## ACTION ITEM
From the entries that follow, copy each line containing the word "Invesloan".

[Collected data]
<<<<

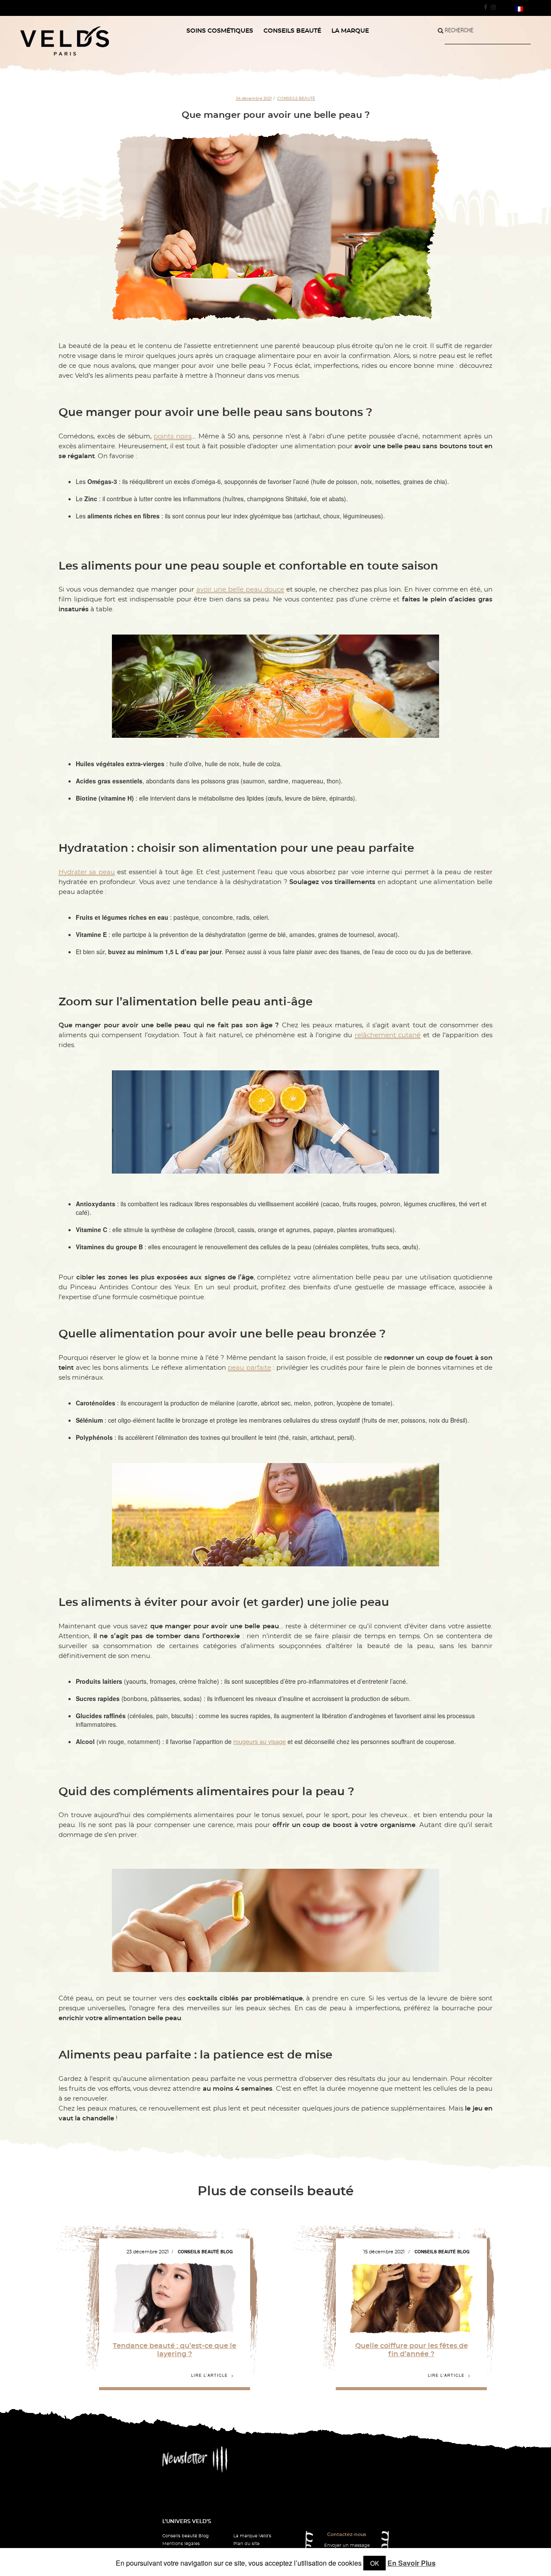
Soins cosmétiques (219, 31)
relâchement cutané (388, 1035)
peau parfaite (249, 1368)
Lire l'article (209, 2375)
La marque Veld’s (252, 2536)
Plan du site (246, 2544)
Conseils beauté (296, 98)
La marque (350, 31)
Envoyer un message (347, 2545)
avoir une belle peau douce (240, 589)
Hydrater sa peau (87, 872)
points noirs (173, 436)
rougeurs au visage (259, 1741)
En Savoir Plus (411, 2563)
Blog (226, 2252)
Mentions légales (181, 2544)
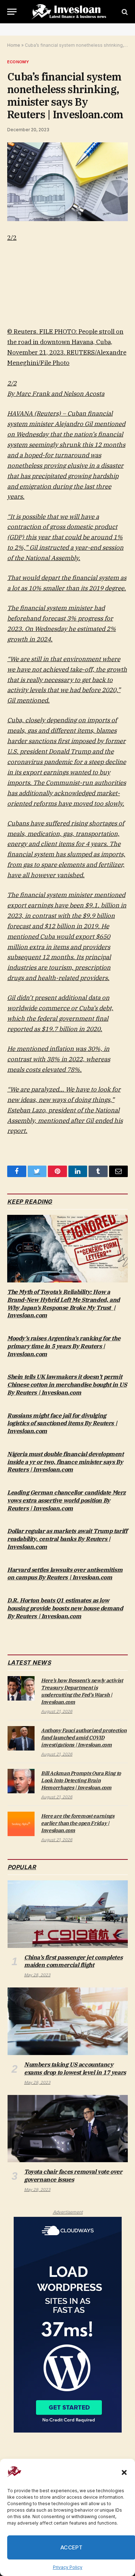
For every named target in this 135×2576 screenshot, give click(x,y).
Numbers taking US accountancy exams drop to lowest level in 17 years (75, 2068)
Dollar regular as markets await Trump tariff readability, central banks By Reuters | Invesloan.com (67, 1538)
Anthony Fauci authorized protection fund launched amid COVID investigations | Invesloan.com (84, 1737)
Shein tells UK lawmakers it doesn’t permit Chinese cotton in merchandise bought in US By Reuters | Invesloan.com (67, 1384)
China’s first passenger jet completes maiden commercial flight (73, 1961)
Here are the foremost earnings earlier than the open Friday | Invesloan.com (77, 1823)
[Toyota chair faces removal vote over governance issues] (68, 2129)
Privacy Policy (67, 2567)
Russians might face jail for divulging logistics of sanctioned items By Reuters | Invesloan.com (62, 1423)
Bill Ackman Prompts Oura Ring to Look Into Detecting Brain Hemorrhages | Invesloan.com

>>>>

## SOLUTION TO THIS EXERCISE
Dollar regular as markets await Trump tariff readability, central banks By Reuters | Invesloan.com (67, 1538)
Anthony Fauci authorized protection fund launched amid COVID investigations | Invesloan.com (84, 1737)
Shein tells UK lawmakers it doesn’t permit Chinese cotton in merchandise bought in US By Reuters | Invesloan.com (67, 1384)
Here are the foremost earnings earlier than the open Friday | Invesloan.com (77, 1823)
Russians might face jail for divulging logistics of sanctioned items By Reuters | Invesloan.com (62, 1423)
Bill Ackman Prompts Oura Ring to Look Into Detecting Brain Hemorrhages | Invesloan.com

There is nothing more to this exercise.